Following the passage of that law, which allowed the merging of financial institutions, came the Commodity Futures Modernization Act of 2000, which ended government regulation of hard-to-understand investments called derivatives -- perceptively called "financial weapons of mass destruction" by financial expert Warren Buffett in 2003. Due to the passage of the deregulatory law in 2000, the use of these potentially toxic investments, such as credit default swaps and collateralized debt obligations, increased exponentially. These "financially innovative" products led the big institutions to believe they could invest risk-free in subprime mortgages, which fueled a dramatic increase in home sales. Mortgage lenders threw the centuries-old tradition of prudence out the window and begin giving loans away to anybody able to sign their name, knowing that these contracts could be easily sold to larger institutions. At some point, it turned out that the parties who had issued the derivatives which guaranteed the securitized mortgages realized that so many defaults were occurring that they would never able to cover the losses as they had promised.

I think we can say with certainty that the resulting economic crisis of 2008 was a case where deregulation didn't create greater national prosperity. The fabled invisible hand of the marketplace celebrated its newfound freedom by knocking our whole economy down like a sidewalk fruit stand. Home values plummeted along with the retirement portfolios of people across the country. Where was the nanny that day? Probably bound and gagged in the closet while the kids raided the liquor cabinet and played with fireworks.

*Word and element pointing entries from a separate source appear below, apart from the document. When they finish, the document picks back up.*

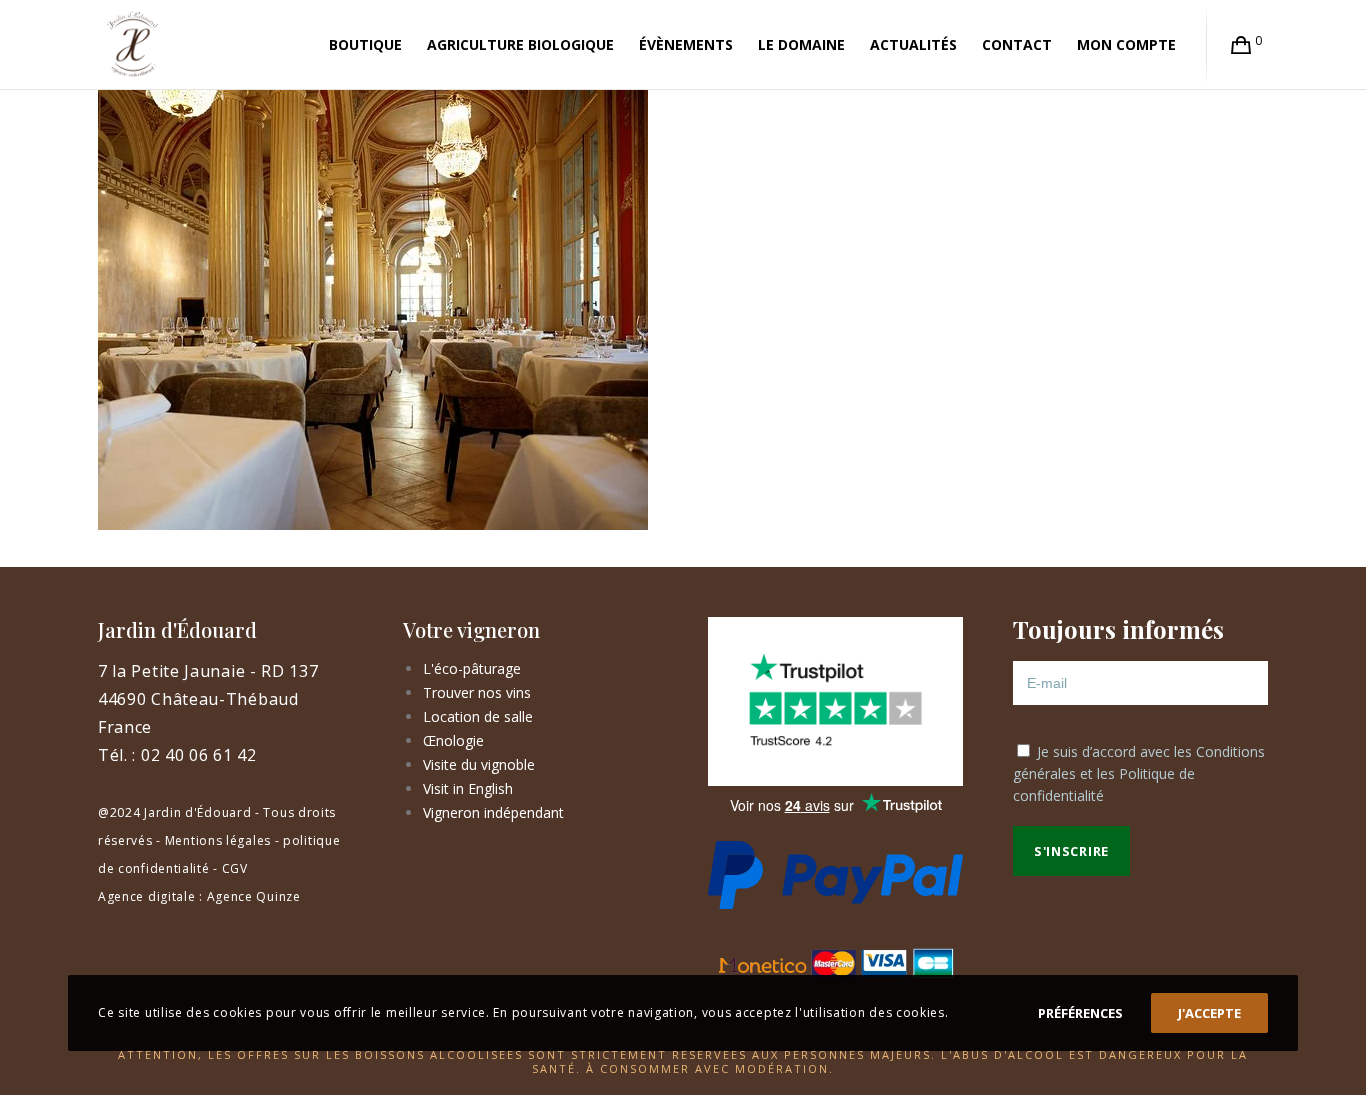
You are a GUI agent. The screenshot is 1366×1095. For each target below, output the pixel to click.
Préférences (1080, 1013)
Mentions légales (218, 840)
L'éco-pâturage (472, 668)
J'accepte (1209, 1013)
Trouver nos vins (477, 692)
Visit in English (468, 788)
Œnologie (453, 740)
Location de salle (478, 716)
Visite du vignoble (479, 764)
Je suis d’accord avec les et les (1139, 773)
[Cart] (1241, 45)
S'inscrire (1071, 851)
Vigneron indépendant (493, 812)
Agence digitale (147, 896)
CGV (235, 868)
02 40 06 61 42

When the housing bubble finally burst, the large financial conglomerates were left teetering on the edge of bankruptcy, and US taxpayers were informed that they were expected to save the "too big to fail" companies from their own incompetence. The Troubled Asset Relief Program has transferred trillions -- with a "T" -- into the bank accounts of corrupt financial companies. Those that were bailed out brazenly used the taxpayer money to pay million dollar bonuses to their upper brass. A group of AIG executives famously spent half a million dollars of their too-big-to-fail money in one week at an expensive resort, including $23,000 alone at a health spa.

There has been a lot of well-deserved popular outrage against the TARP heist, resulting in the formation of new political groups like the Tea Party and Occupy Wall Street. Our elected leaders, however, still refuse to put two and two together and admit that all these problems of the last decade stem from the widespread myth that less government interference in the affairs of business leads to increased economic prosperity. Nobody seems to have the guts to come right out and tell the truth: Business, especially big business, needs more regulation, not less.

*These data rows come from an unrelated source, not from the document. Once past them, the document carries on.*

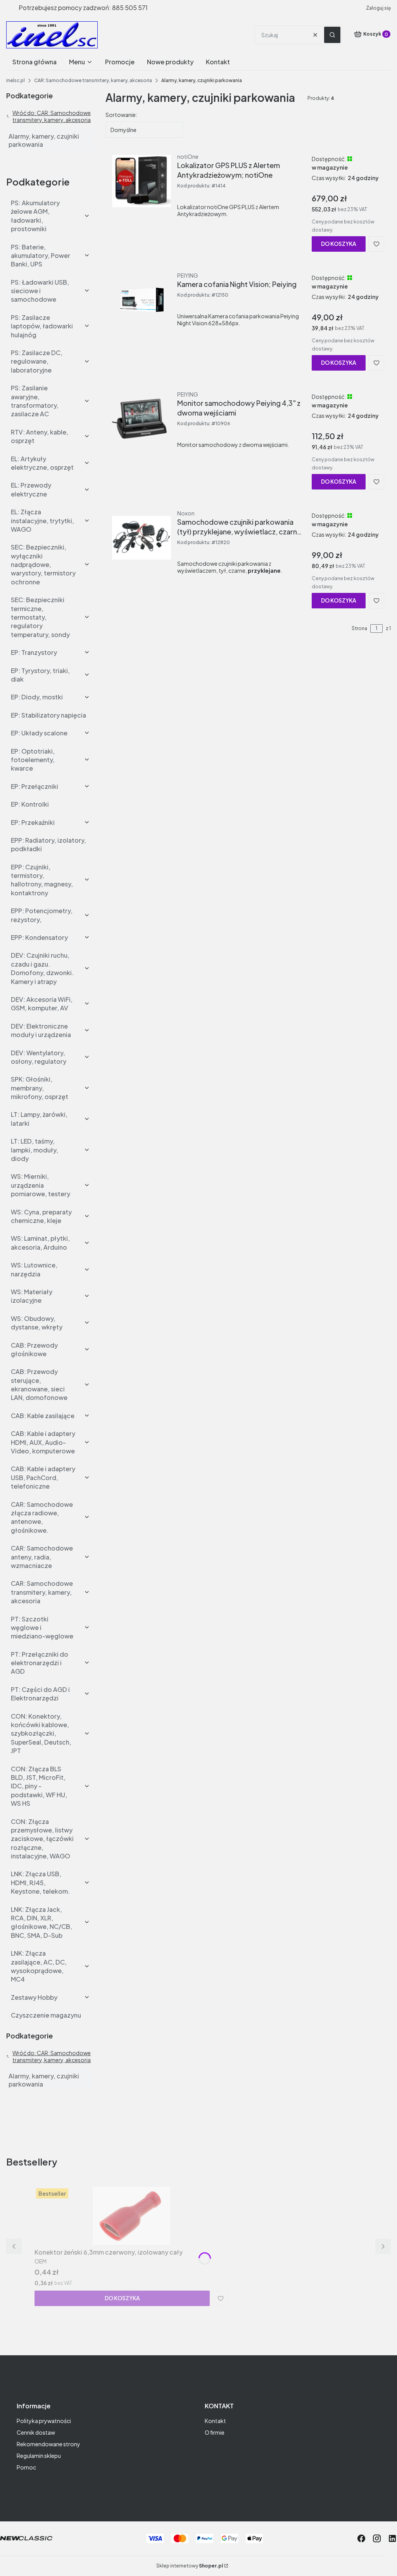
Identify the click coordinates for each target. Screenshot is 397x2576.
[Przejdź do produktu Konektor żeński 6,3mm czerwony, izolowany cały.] (131, 2216)
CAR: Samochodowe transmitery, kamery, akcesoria (93, 80)
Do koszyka (338, 243)
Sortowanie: (121, 114)
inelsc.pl (15, 80)
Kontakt (215, 2420)
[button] (332, 35)
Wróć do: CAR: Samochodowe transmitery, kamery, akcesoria (51, 116)
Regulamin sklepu (39, 2455)
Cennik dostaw (36, 2432)
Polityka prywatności (44, 2420)
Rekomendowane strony (48, 2443)
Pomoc (26, 2467)
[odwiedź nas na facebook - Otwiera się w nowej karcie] (361, 2538)
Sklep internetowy (189, 2566)
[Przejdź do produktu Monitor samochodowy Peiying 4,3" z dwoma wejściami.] (141, 419)
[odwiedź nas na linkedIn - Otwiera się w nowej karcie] (392, 2538)
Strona (359, 628)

Back in the eighties, Ronald Reagan declared: "Government is the problem." After three decades of this anti-government, deregulatory mindset we have more problems than ever. So, in spite of all the rhetoric you've heard that nannies are bad, I would like to emphatically suggest otherwise. America needs a tough nanny with a big wooden paddle to spank the butts of our nation's arrogant privileged class, who have clearly grown several sizes too big for their britches. More specifically, we need a well-financed government with strong regulatory powers to prevent these overgrown babies in suits from driving the country over a cliff.